Democrats say they need to win just two more Senate seats and hold their House majority to codify abortion rights and pass a new voting rights law, but their plans for the economy are a lot muddier.
Members are largely pushing to revive priorities left out of their original $3.5 trillion Build Back Better plan, including child tax credits and new investments in education and housing, as well as home care, health care, and child care. But there’s not one unified campaign promise or a consensus on how to prioritize and pass it.
Any Democratic attempt to further remake the economy would be a huge lift next year, even if Democrats shocked the political world and added to their majorities in both chambers.
The economic landscape is unrecognizable from when Biden took office at the peak of the pandemic in 2021. Inflation has surged to 40-year highs while unemployment plunged to 50-year lows, two trends turbocharged by the $1.9 trillion Democratic stimulus law which both accelerated growth and prompted a sustained jump in consumer prices. All of that could put pressure on Democrats to carefully target their spending.
Democrats still hope to restore the expanded child tax credit from the pandemic, for example, but West Virginia Sen. Joe Manchin was never a fan and Arizona Sen. Kirsten Sinema is unlikely to support raising enough tax revenue to cover it. That likely means only a more modest expansion, perhaps with bipartisan support, is on the table.
With inflation high, though, it’s possible more Democrats balk at large-scale spending plans even if they add seats. Configuring a major bill could be like solving a Rubik’s cube.
“They’re going to find out that there’s more than two people who want to go a different direction from the rest of the party,” a House Democratic aide said.
At minimum, a hefty amount of new spending would likely need to be balanced with savings elsewhere, similar to the Inflation Reduction Act. Some tax proposals that could gain new traction in a 51-seat Senate include raising the corporate tax rate to 25% and increasing the top individual tax rate to 39.6%, both of which Sinema opposed. If Democrats opt to try and raise the capital gains rate up to 28% as well, the total sum becomes upwards of $500 billion to $600 billion over 10 years for a slimmer bill, according to Marc Goldwein of the Committee for a Responsible Federal Budget.
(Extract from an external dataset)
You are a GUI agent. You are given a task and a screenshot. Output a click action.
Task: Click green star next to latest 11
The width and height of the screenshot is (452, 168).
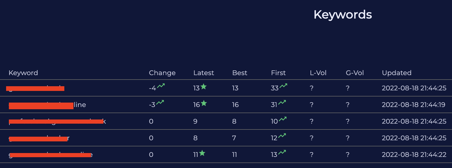[x=202, y=153]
But while high inflation might make a tax hike attractive from a policy perspective to help the Fed cool demand, the politics around it are another story. Over the summer, Manchin and some moderate House Democrats backed away from tax increases they previously supported in response to rising fears of recession. With the Fed warning of tougher times and higher unemployment ahead, members might be reluctant to even discuss the idea.
Room for Disagreement
Senate Majority Leader Chuck Schumer argued in a statement to Semafor that Democrats got plenty done with a razor-thin 50-50 majority that he called “one of the most productive we have ever seen.” He suggested Democrats would pursue “lowering costs” and “closing more tax loopholes” next year.
Some Democrats also see an opportunity to repackage and rebrand their plans as a supply-side program to combat inflation and ward off a recession.
Rep. Ro Khanna, D-Calif., an influential progressive voice on economic policy, has called for a “production agenda” that would tackle snarled supply chains and labor shortages.
“If you have an economy that is shaky because you have both inflation and a looming threat of, if not recession then declining growth, the only thing that can actually tackle both of those phenomena is an increase in productivity and increase in production,” Khanna told Semafor.
Khanna called for a “CHIPS Act on steroids in different industries,” a reference to the $280 billion bill that passed this year to boost high-tech domestic manufacturing and research. He suggested investments in child care, affordable housing, and community college to bring down prices, train Americans in needed fields, and free parents to take on more work.
One Senate Democratic aide also said they saw potential in tackling “supply issues” in housing and child care if they maintained control of government. Those ambitions would still likely be scaled back from the heady days of 2021, though.
“I don’t think that there’s going to be an appetite to try to do another massive trillion dollar-plus reconciliation bill,” the aide said.